# Job A
In the listing, format the lines as a numbered list, from the line with "Open the Script menu" to the line with "click(452, 7)", both included, skipping blank lines and omitting the pictures.

# Page text
Let me give you a very simple example.
My nephew, Jason, has a personal fitness trainer.
One day, I watched Jason while he lifted weights with his trainer.
Jason was lifting some heavy weights, and he was clearly struggling.
He kept saying, “I can’t do this.”
He was telling his trainer he couldn’t do it, but he was also telling
himself. Guess what?
No surprise – he couldn’t lift the weights.
On
the way home, I proposed to him that he couldn’t lift the weights, because he
kept telling himself he couldn’t lift the weights.
I suggested he say, “I can do it,” the next time he met with his
trainer. Guess what happened?
Yep, he could lift the weights! Did
the trainer lighten the load? No.
Did my nephew become physically stronger in the meantime?
No. But he did become
*mentally* stronger. All it took
was a very slight change in his wording. He
went from “I can’t do it” to “I can do it.”
That small little change made all the difference.
We
behave the way we tell ourselves to behave.
If we continually tell ourselves we can’t do something, our brain and
behavior will line up with those words and make it where we can’t.
However, if we use language that empowers us, such as “I can do it,”
our brains figure out how to make it happen.
Let
me give you another example. I
talked with a colleague today. She
told me how she over-uses the word “struggle.”
She says she is “struggling with this, struggling with that, etc.”
Again, her brain will not contradict her.

# Stored data
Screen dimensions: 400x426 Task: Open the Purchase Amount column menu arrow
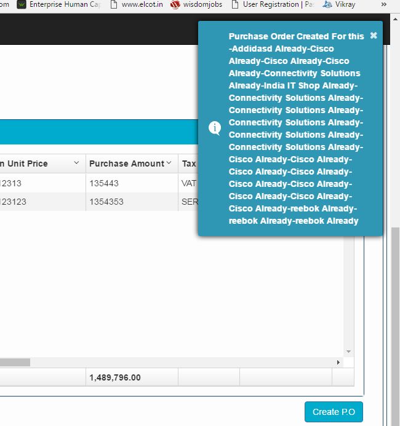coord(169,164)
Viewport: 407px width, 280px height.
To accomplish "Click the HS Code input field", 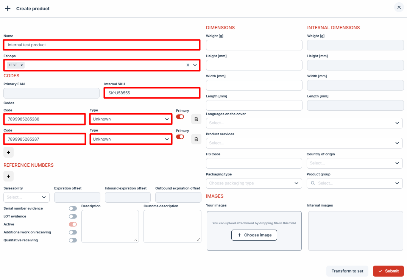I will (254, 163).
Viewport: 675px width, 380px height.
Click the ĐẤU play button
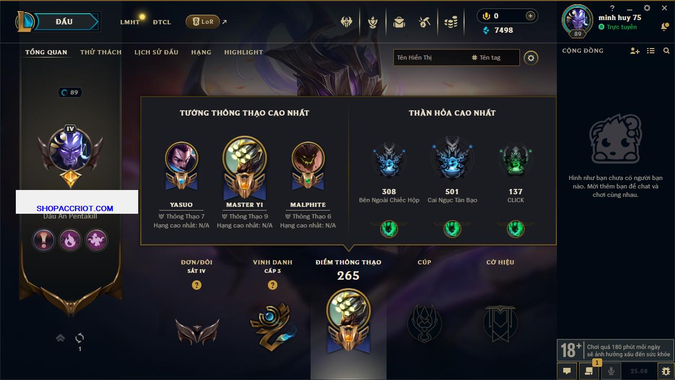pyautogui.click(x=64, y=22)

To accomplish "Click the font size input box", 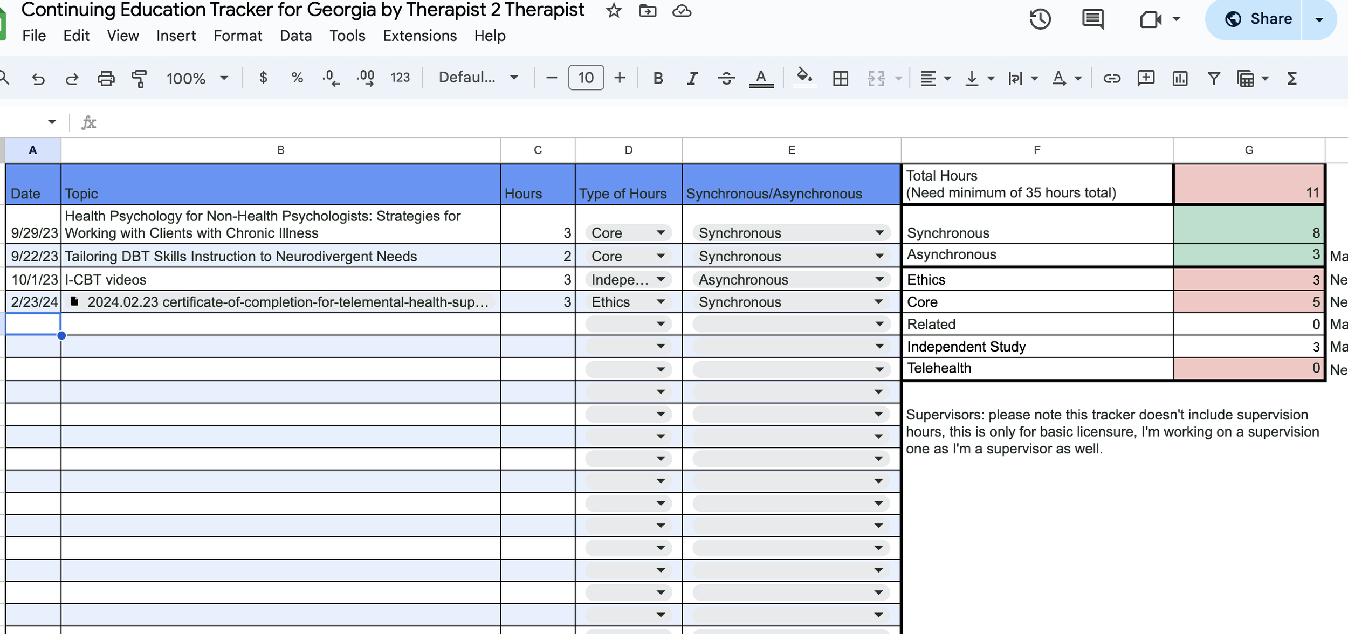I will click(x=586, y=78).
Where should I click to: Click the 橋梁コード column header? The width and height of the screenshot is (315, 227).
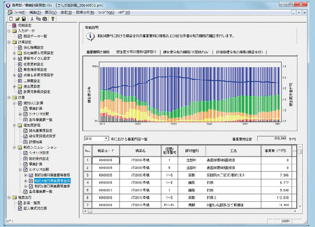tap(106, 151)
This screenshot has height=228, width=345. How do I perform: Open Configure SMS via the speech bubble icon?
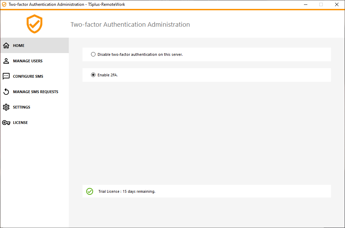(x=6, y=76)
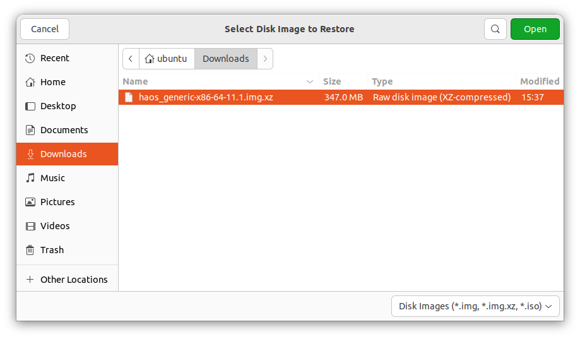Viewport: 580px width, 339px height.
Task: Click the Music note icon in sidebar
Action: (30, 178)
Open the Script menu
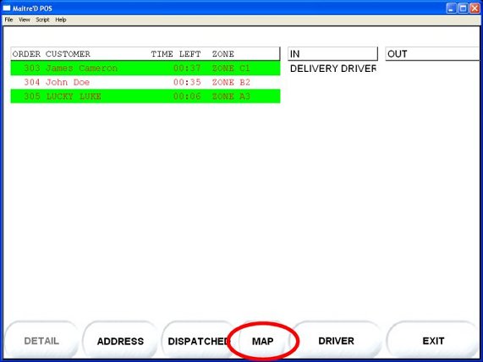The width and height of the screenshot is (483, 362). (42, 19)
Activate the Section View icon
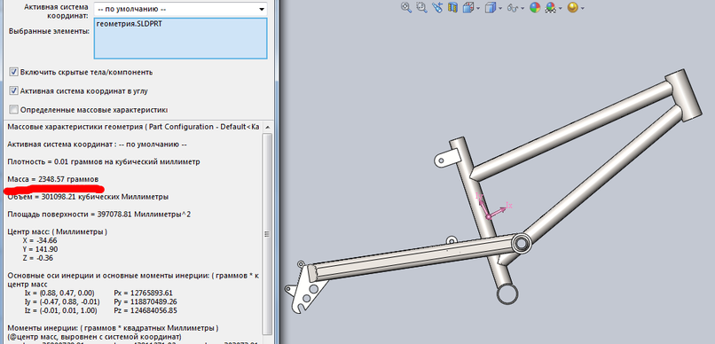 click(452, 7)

...

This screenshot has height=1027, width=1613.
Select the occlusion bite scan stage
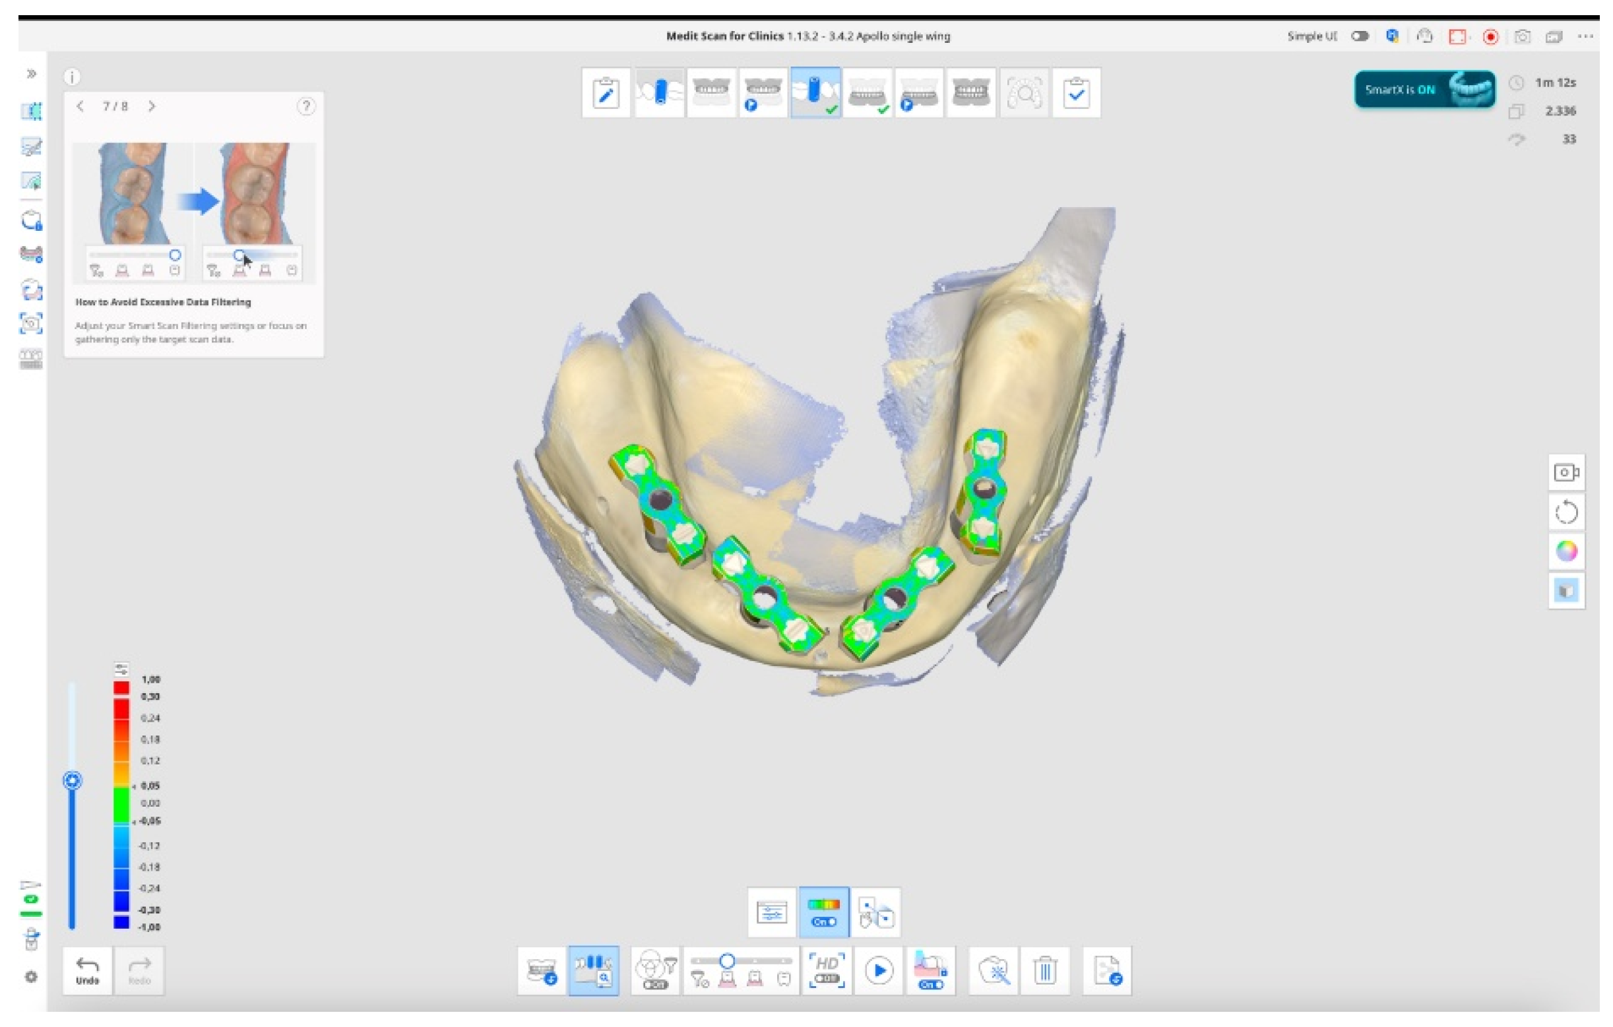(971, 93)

---

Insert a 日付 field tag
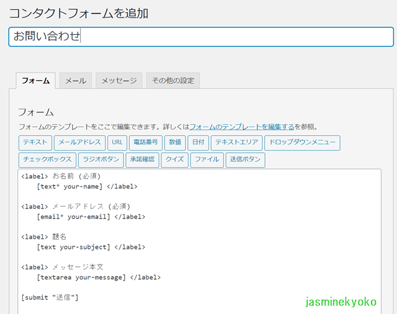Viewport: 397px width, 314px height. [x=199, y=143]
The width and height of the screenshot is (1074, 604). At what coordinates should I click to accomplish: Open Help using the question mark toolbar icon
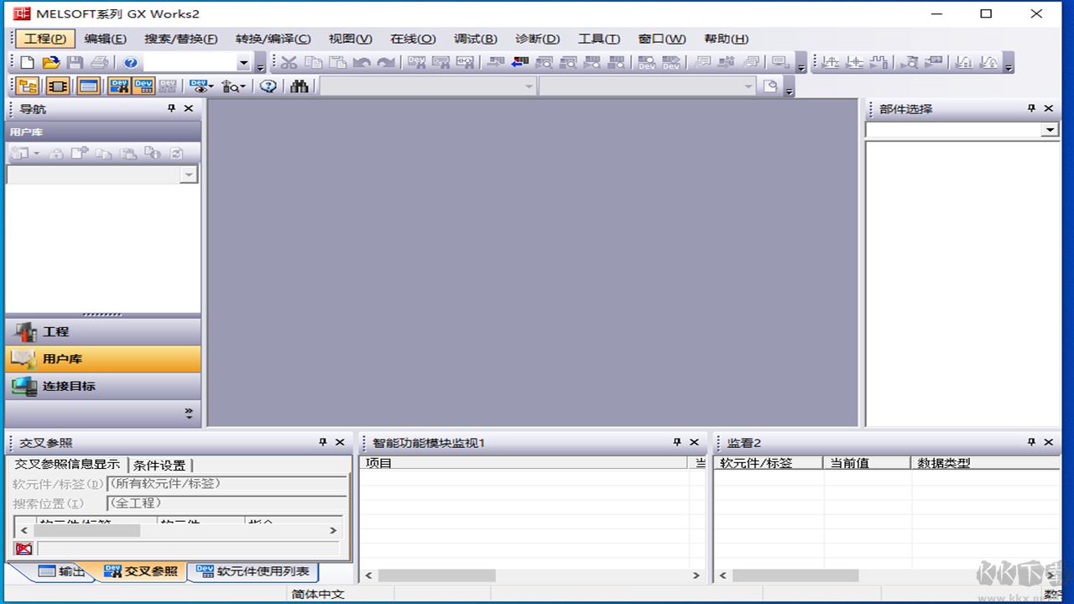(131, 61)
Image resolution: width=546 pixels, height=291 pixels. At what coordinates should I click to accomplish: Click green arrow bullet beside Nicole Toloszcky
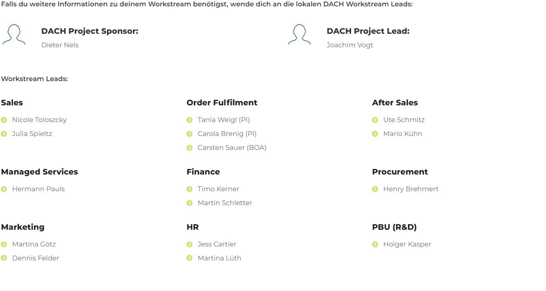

# Job B
Pick up the piece on how the words we tell ourselves shape what we can do, and keep writing after its final sentence.

# Response A
1. Open the Script menu
2. The width and height of the screenshot is (483, 362). (42, 19)
3. Activate the Section View icon
4.  click(452, 7)

# Response B
She continually says things are a struggle, so they are.
She realized this and now leaves “struggle” out of her vocabulary.
Guess what? Things haven’t
been such a struggle for her. All
she did was eliminate one word, and her life feels easier.
As
explained above, language can disempower you very easily and quickly.
It can also empower you. If
you say, “I can do it,” you can. If
you continually say, “I’m fabulous,” you’ll be fabulous!
Your brain won’t contradict what you say, so you’ll focus on what’s
fabulous in your life and focus on ways to feel fabulous.
Therefore, if you continually say, “I’m fabulous,” you will be!
You
see, my friends, your language affects your behavior and emotions and ultimately
the quality of your life. If you
want an outstanding quality of life, you must learn to direct your language, so
it works for you rather than against you. Fortunately,
we can direct our language. It’s
just as easy to say, “I’m fabulous” as “I’m ok.”
It’s just as easy to say, “I can” as “I can’t.”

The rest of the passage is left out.